2014-08-24

ECQOs in Live Action

There's another likely ECQO in the films, by the way . . . when Obi-Wan is escaping Utapau in the newly available fighter previously owned by Grievous, the star lighting the scene is clearly much too close. As I put it on my blog in a prior post:
Similarly, the space shot that Brian makes claims about features a visible star way, way in the wrong place. For the planets to be lit by that, it would have to be what one might call an "extremely compact quasi-stellar object" (ECQO) in close orbit. Otherwise, the planets should look like the merest slivers. The only other alternative would be to argue that the field of view is profoundly monkeyed with in that scene, and even possibly being actively changed throughout it, which is a possibility but would then also render its use as an acceleration guide kaput. Given that the star moves much like the moons do, it seems it must be either an ECQO or a monkeyed scene.

Here's what I mean about the sliver . . . this is an overlay of Celestia looking at Earth with the sun in a similar position to the lower right compared to the Utapau ECQO at the upper left.

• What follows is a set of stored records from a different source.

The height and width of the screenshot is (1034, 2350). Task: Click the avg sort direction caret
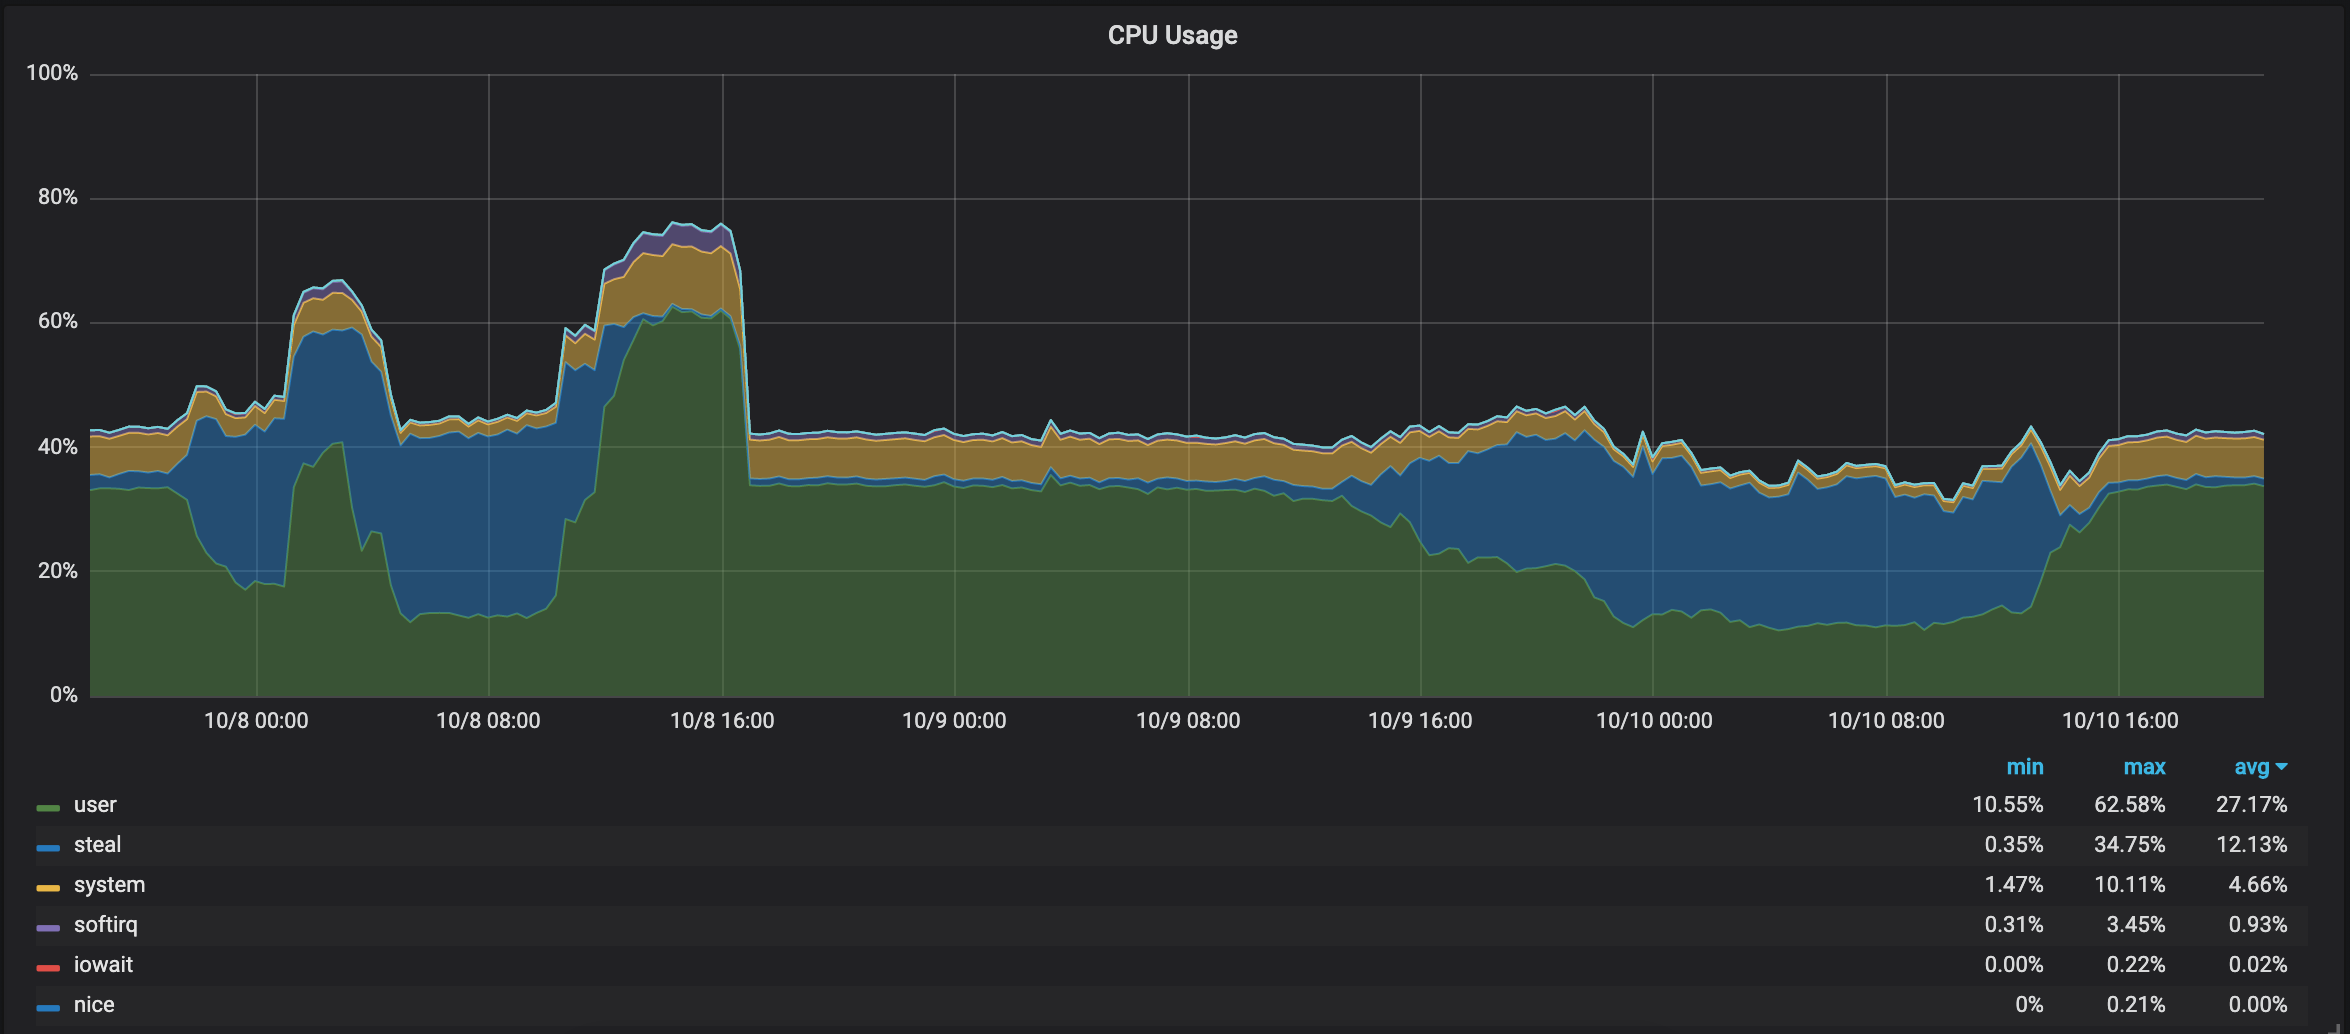[x=2281, y=767]
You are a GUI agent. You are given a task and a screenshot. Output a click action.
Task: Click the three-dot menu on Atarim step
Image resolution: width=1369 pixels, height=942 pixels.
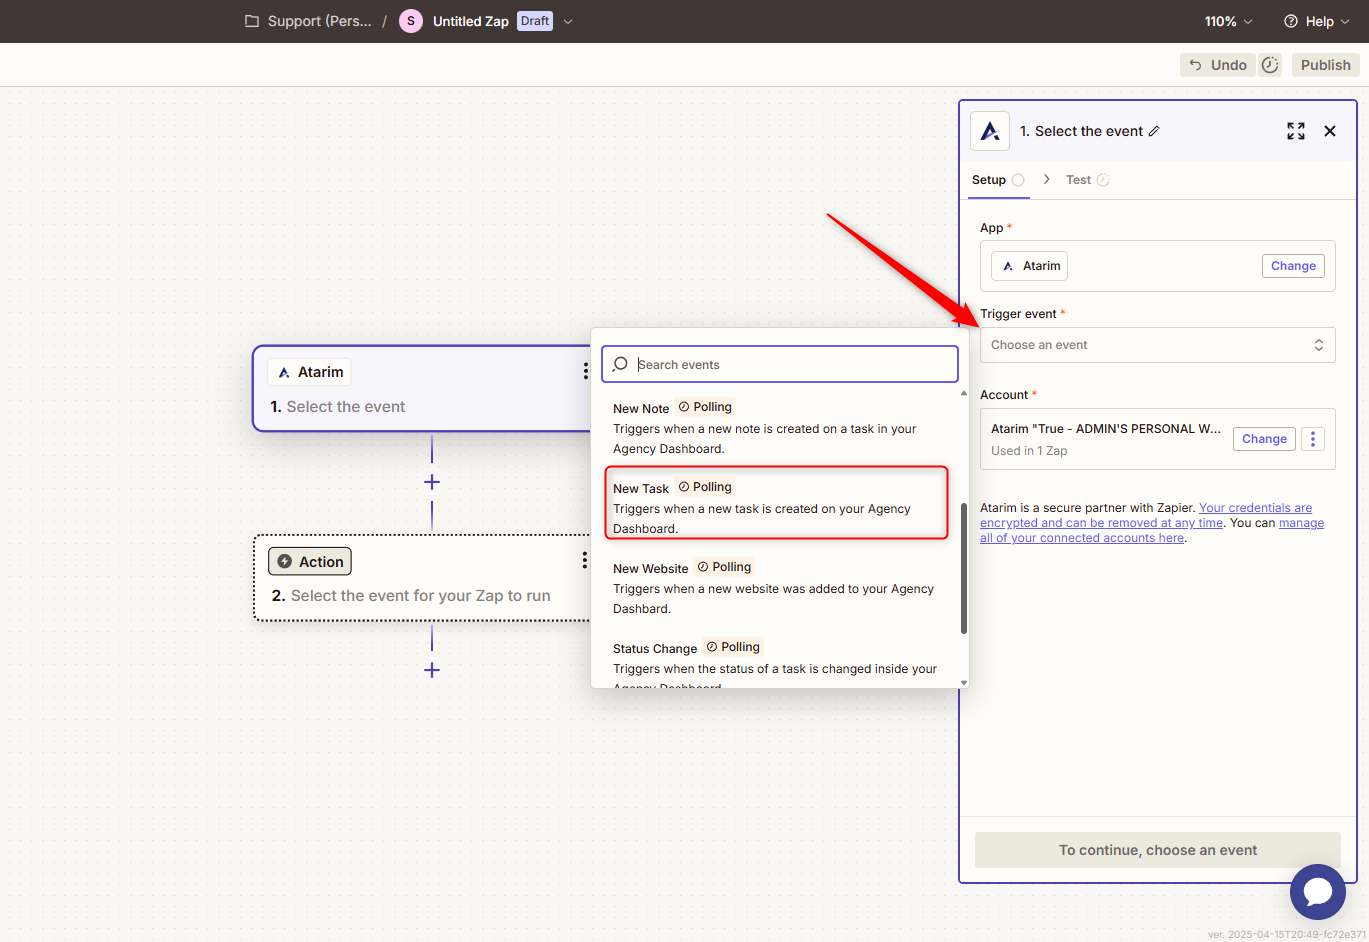click(585, 371)
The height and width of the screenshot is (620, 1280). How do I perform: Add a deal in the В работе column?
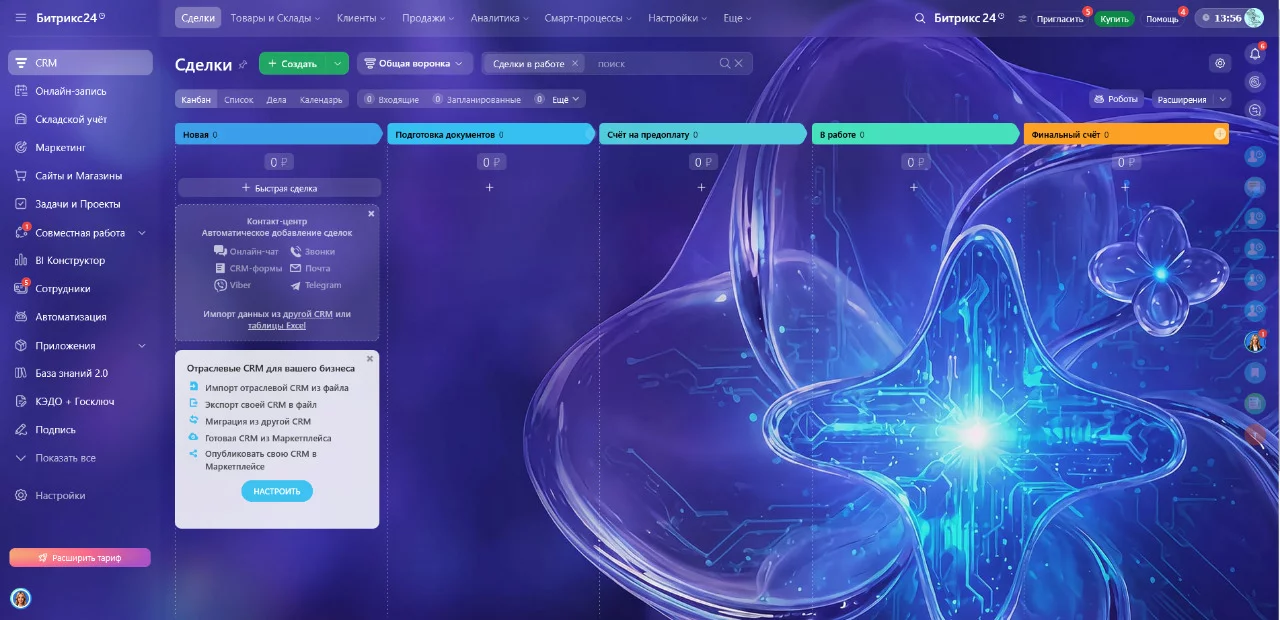pyautogui.click(x=913, y=187)
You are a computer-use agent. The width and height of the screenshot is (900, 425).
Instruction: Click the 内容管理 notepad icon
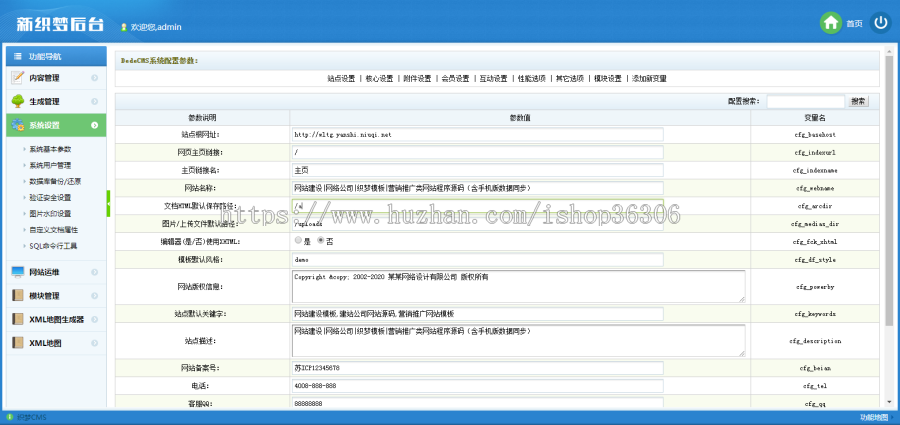tap(18, 78)

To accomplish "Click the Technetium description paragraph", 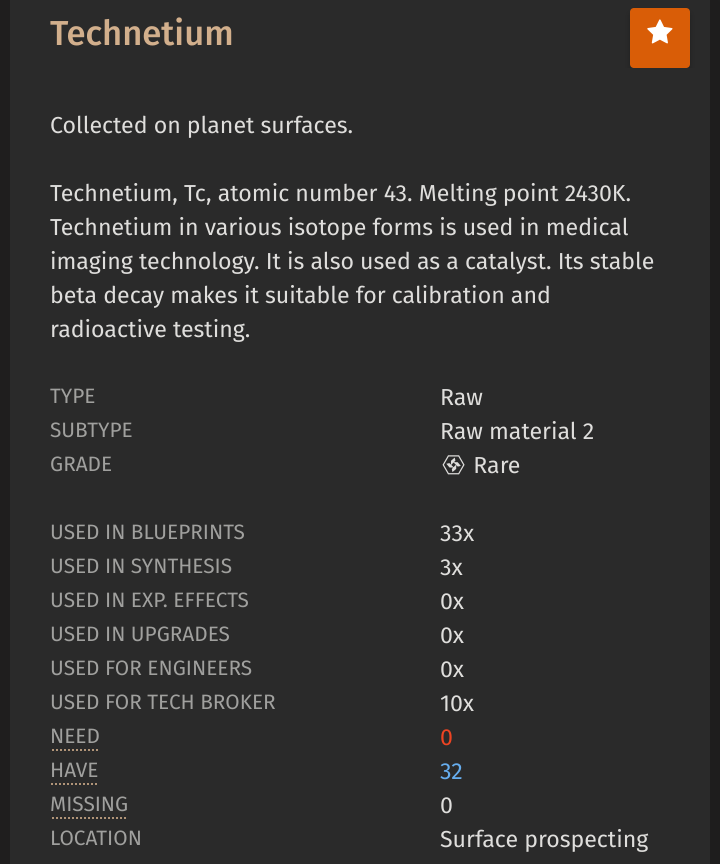I will 352,262.
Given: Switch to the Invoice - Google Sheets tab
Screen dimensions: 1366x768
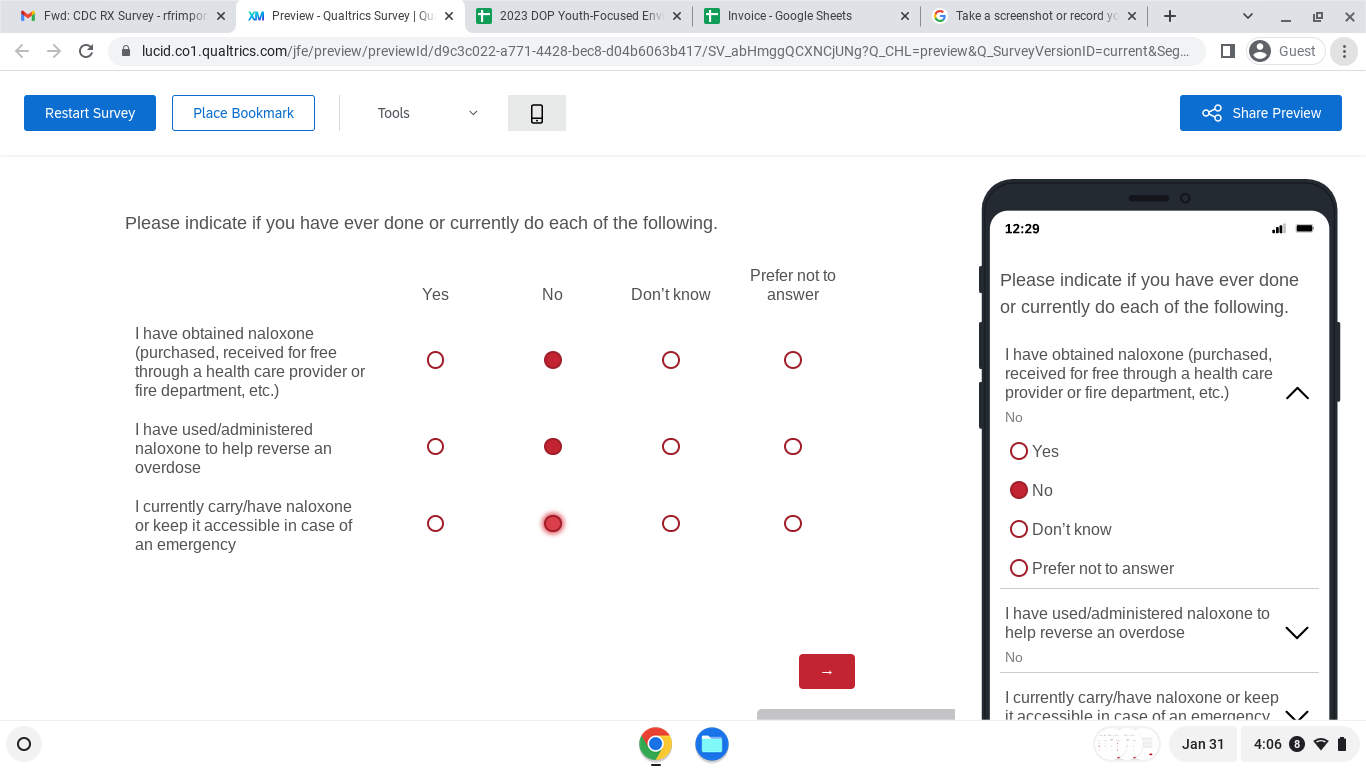Looking at the screenshot, I should [790, 16].
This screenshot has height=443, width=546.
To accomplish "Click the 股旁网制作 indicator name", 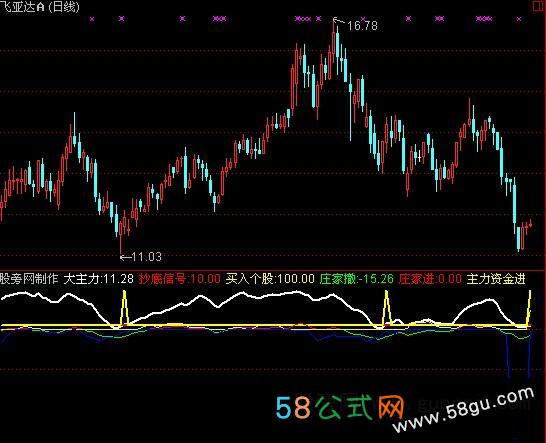I will point(29,279).
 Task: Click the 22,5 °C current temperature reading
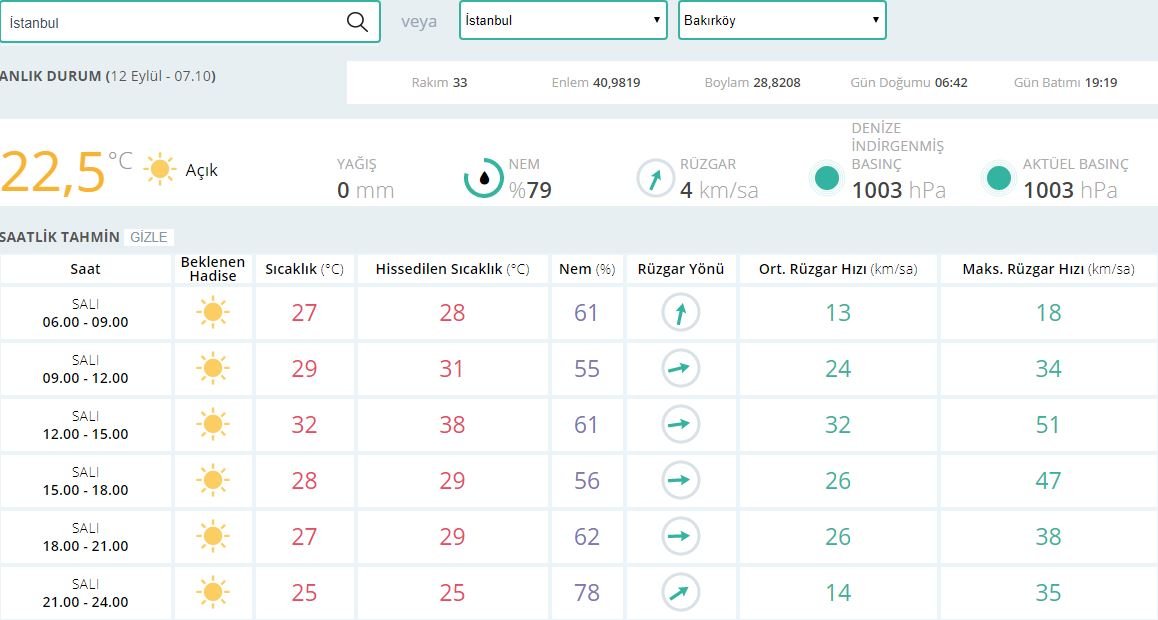pos(55,172)
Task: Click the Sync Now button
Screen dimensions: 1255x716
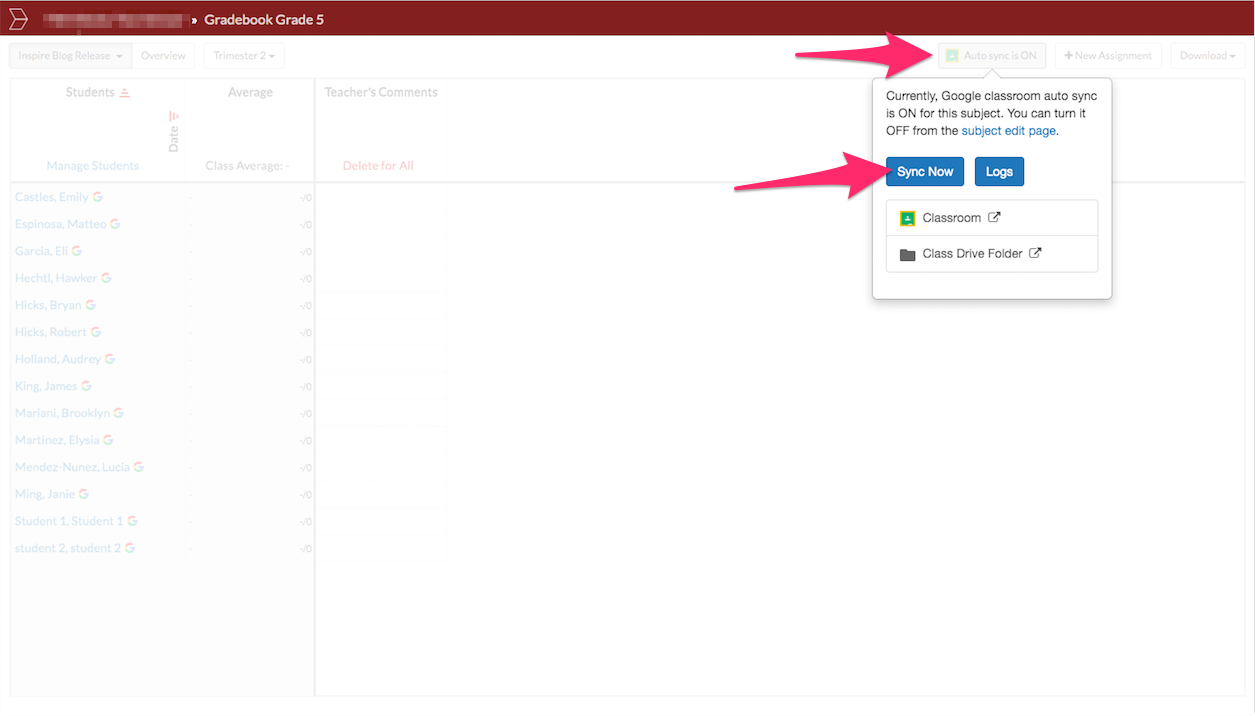Action: pyautogui.click(x=925, y=172)
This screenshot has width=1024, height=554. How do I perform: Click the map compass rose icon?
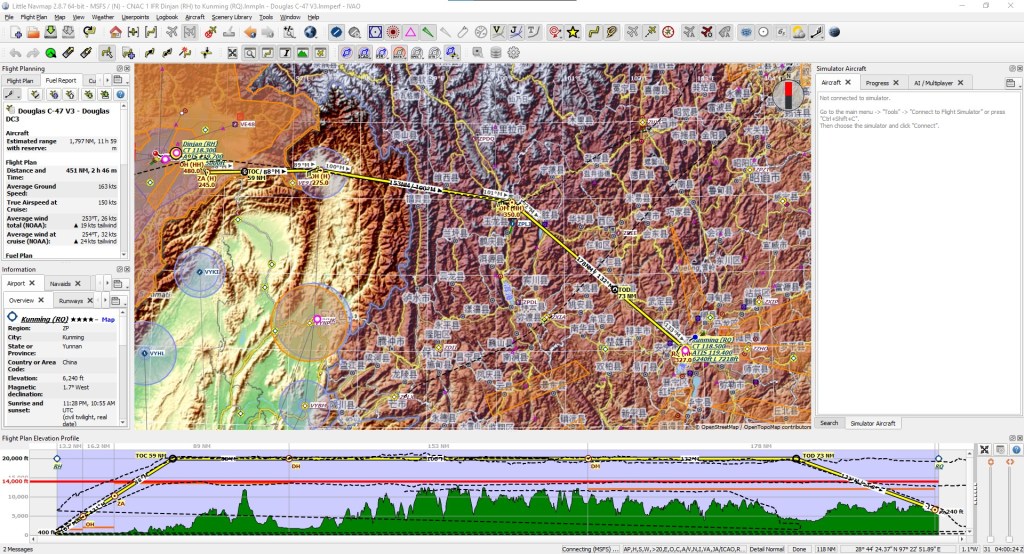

SW3-HDC-ObiEscapePlanetView4-CelestiaOverlay6-helloECQO-small.jpg
Click to Embiggify


. . . and here is the animated .gif of the star's moon-like motion:

SW3-HDC-ObiEscape-ECQO-small.gif
Click to Embiggify


Put simply, it really shouldn't move along with the moons like that. The planet and moons ought to be so much closer that they wiggle about like ping-pong balls by comparison to a stationary, distant sun.

ILM did a much better job at the end of ST2, though the final pullback from Genesis for Nimoy's "final frontier" voiceover was a bit wonky. This can be attributed to artistic license and whatever weird camera tomfoolery was afoot to make it all funky-morphic.